Neste contexto, os autores mapeiam a relação mutável e cada vez mais contenciosa entre a camisa da seleção e o imaginário nacional, apontando três momentos importantes:

  1. A articulação histórica da camisa e sua relativa estase inicial como símbolo de unidade nacional moderna, orgulho e otimismo brasileiro no período de 1950 aos anos 2010
  2. a desarticulação e apropriação da camisa por um movimento populista de direita emergente durante meados dos anos 2010, liderado por Bolsonaro; e 
  3. a subsequente rearticulação da camisa, e do próprio imaginário político nacional, pelas forças da esquerda política brasileira

Mesmo com os desafios recentes no esporte e na política, a camisa da seleção brasileira ainda tem um peso considerável. Em um cenário global onde o futebol continua a ser uma das principais plataformas de visibilidade internacional, a camisa amarela continua a representar uma ideia do Brasil. Mesmo em meio à polarização política e à falta de títulos recentes, o símbolo ainda tem a capacidade de se reconectar com o orgulho nacional e o sentimento de pertencimento. 

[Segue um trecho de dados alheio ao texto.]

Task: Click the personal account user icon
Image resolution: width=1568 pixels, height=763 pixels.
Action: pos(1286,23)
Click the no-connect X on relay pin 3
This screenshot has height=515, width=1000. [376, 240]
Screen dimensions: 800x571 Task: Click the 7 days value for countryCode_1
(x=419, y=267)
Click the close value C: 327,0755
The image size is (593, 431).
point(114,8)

Editor-executivo do portal Interesse Nacional. Jornalista e doutor em Relações Internacionais pelo programa de PhD conjunto do King’s College London (KCL) e do IRI/USP. Mestre pelo KCL e autor dos livros Brazil’s international status and recognition as an emerging power: inconsistencies and complexities (Palgrave Macmillan), Brazil, um país do presente (Alameda Editorial), O Brazil é um país sério? (Pioneira) e O Brasil voltou? (Pioneira)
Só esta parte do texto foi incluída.